Biden lançou no mês passado a primeira grande ação militar de seu governo, aprovando um ataque aéreo dos EUA contra milícias apoiadas pelo Irã localizadas na Síria. O Pentágono disse que um membro da milícia foi morto e dois membros ficaram feridos no ataque.

O presidente aprovou a missão como uma resposta de retaliação aos ataques com mísseis que atingiram bases que abrigam forças e empreiteiros americanos no Iraque. Os ataques com mísseis no Iraque foram supostamente realizados por milícias apoiadas pelo Irã no país.

Um porta-voz do escritório de Cawthorn não fez mais comentários.

O republicano da Carolina do Norte criticou fortemente a greve na época.
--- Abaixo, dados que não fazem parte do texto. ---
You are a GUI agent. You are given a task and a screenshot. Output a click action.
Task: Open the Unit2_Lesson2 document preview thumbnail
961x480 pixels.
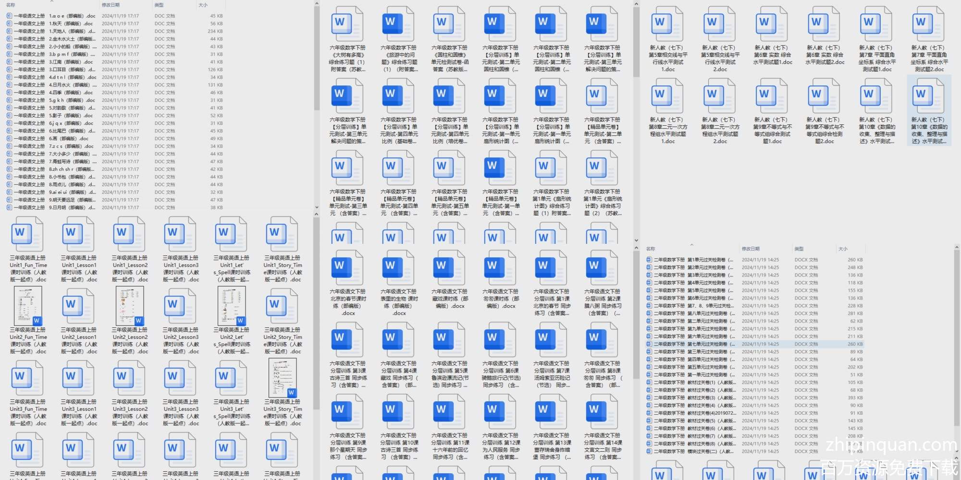point(130,306)
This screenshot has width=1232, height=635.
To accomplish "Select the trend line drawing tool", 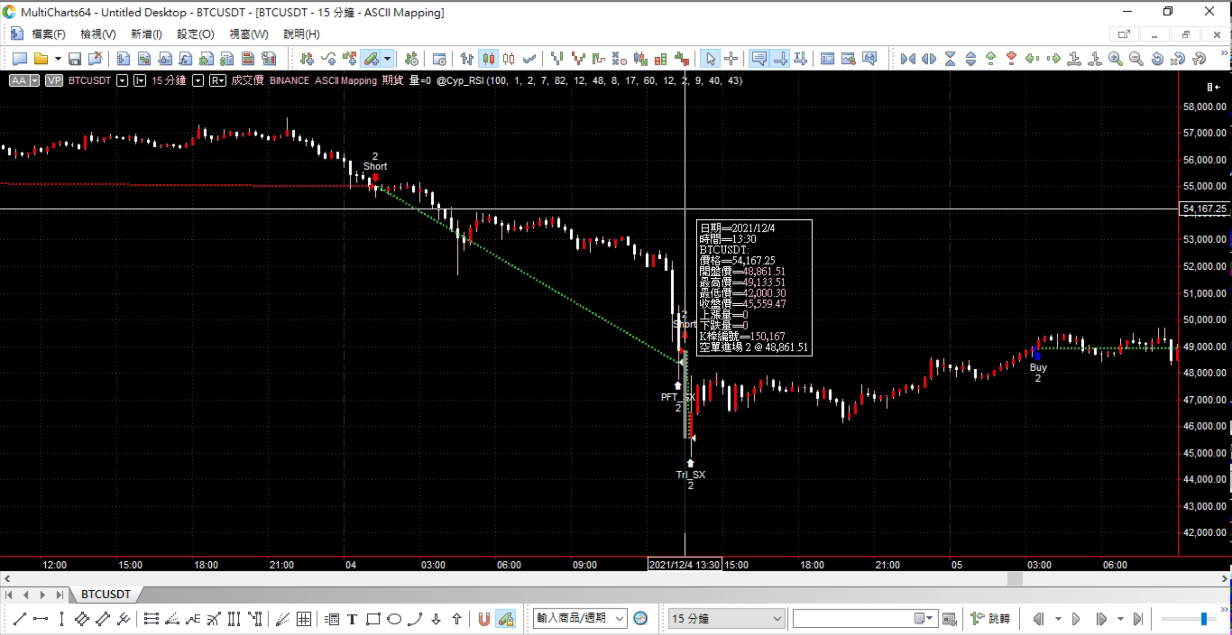I will (19, 619).
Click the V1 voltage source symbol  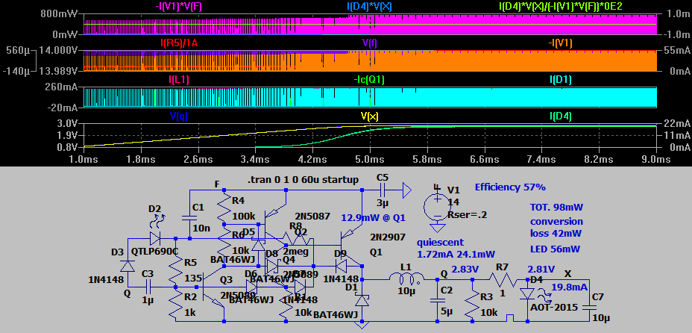(x=435, y=205)
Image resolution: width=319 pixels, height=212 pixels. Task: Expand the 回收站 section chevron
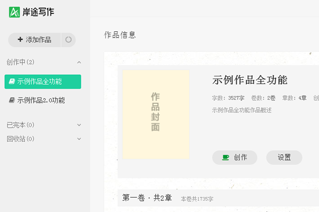click(x=79, y=139)
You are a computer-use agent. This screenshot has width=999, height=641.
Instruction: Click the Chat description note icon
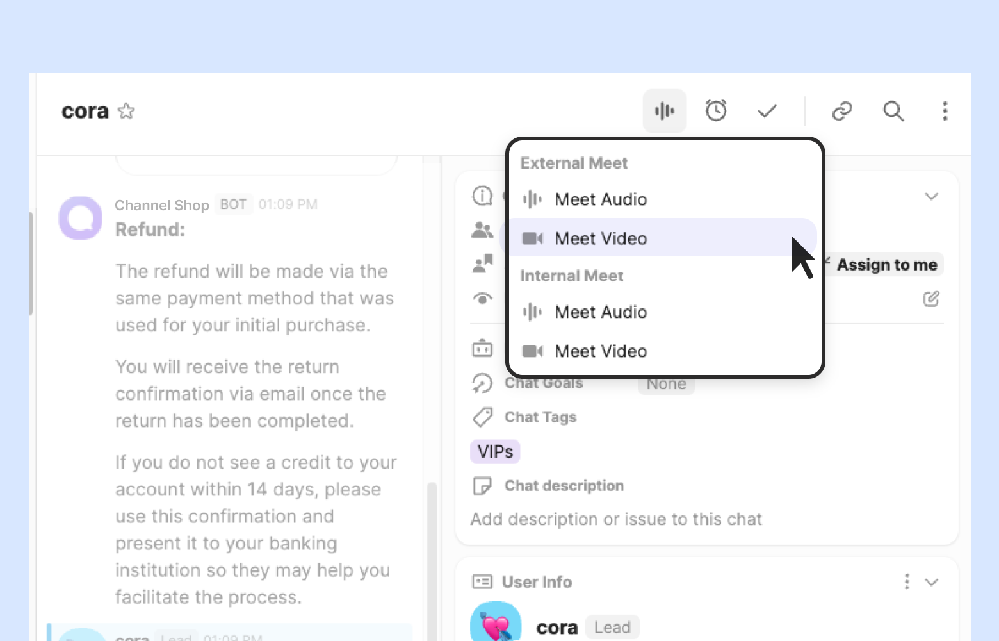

“O ataque do administrador de Biden à Síria é um excelente exemplo de decisões militares imprudentes. Temos que acabar com as guerras, não incendiá-las”, tuitou.

Cawthorn tem sido um pára-raios de controvérsia dentro do Partido Republicano, enfrentando alegações que vão desde má conduta sexual a simpatias nazistas e desenhos minuciosos sobre alegações enganosas sobre as circunstâncias do acidente que o deixou parcialmente paralisado.
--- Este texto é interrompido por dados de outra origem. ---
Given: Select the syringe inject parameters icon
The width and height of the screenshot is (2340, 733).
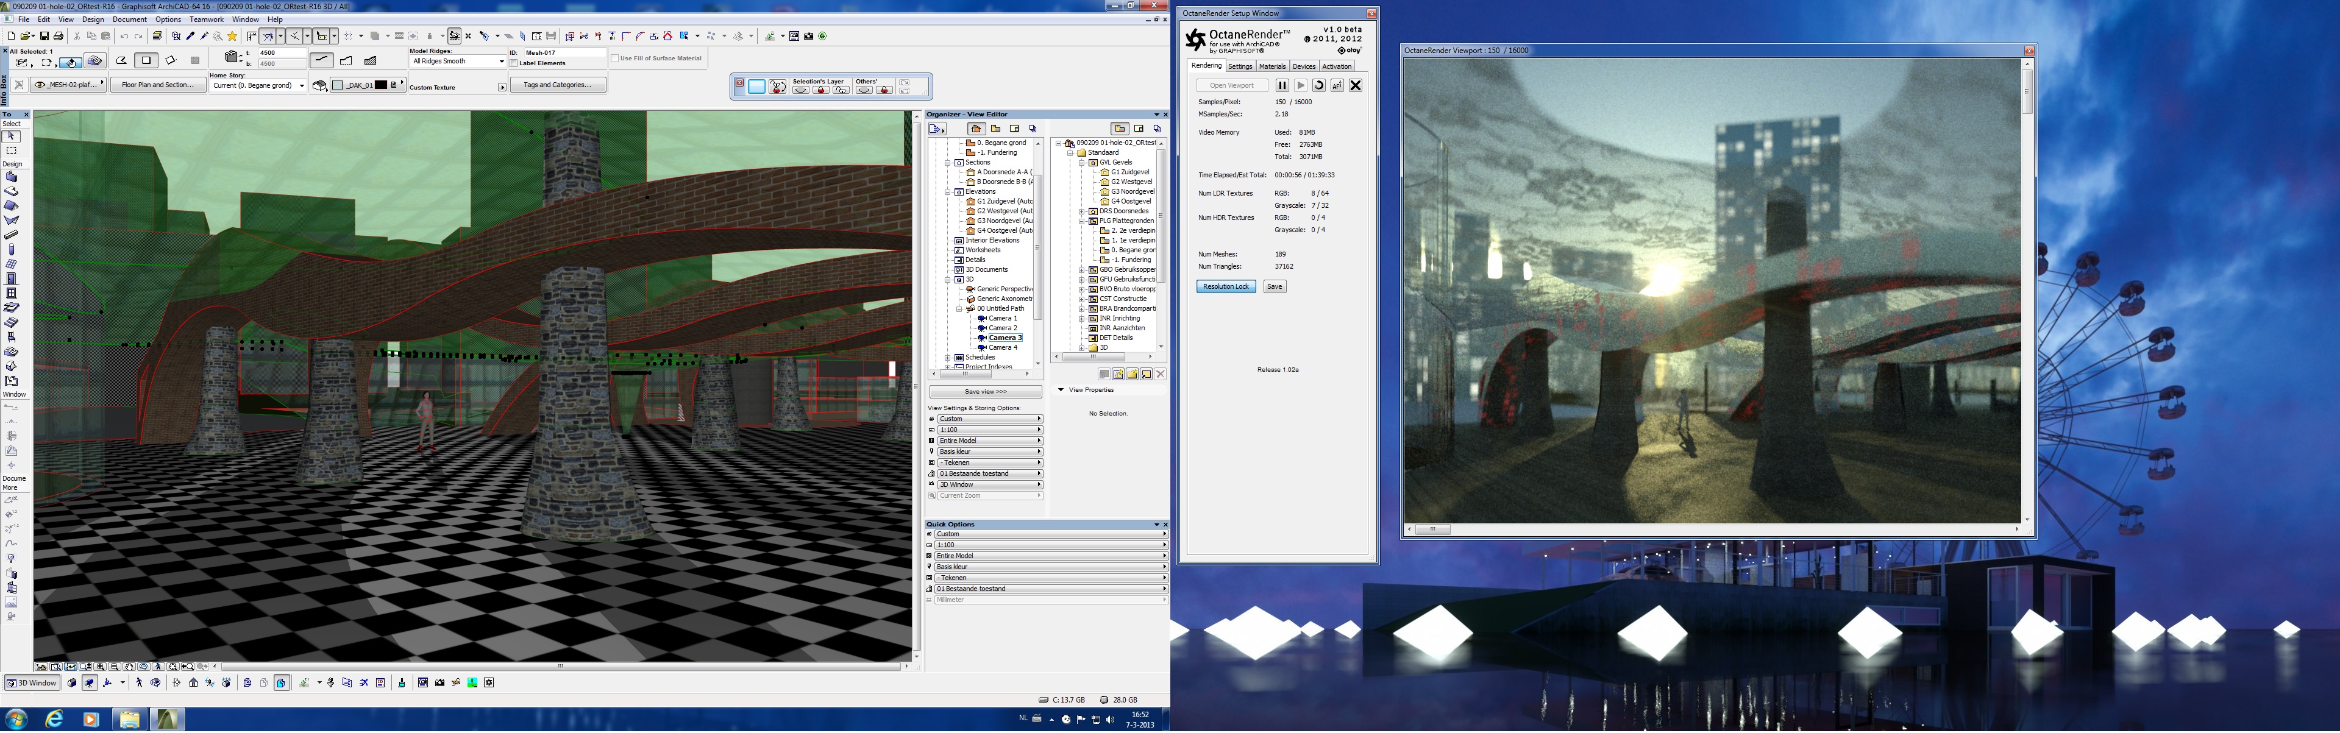Looking at the screenshot, I should click(204, 36).
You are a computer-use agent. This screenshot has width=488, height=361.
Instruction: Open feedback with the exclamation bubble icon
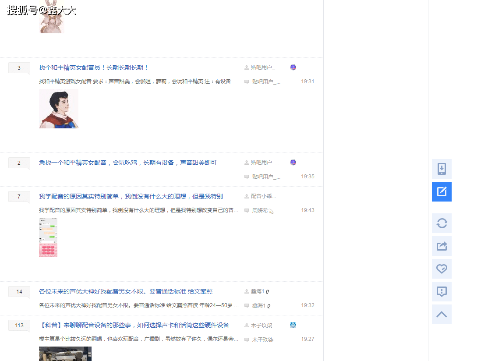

Ele também é um defensor vocal do ex- Presidente TrumpDonald TrumpOn The Money Biden coloca a indústria do petróleo em alerta O Memo: Gosar é censurado, mas a cultura tóxica cresce A equipe da MLB de Cleveland muda oficialmente o nome para Guardians na sexta-feira MAIS e apoiou as alegações infundadas de Trump de que a eleição presidencial de 2020 foi roubada, inclusive falando no comício Stop the Steal em 6 de janeiro em Washington, DC, que precedeu o ataque ao Capitólio.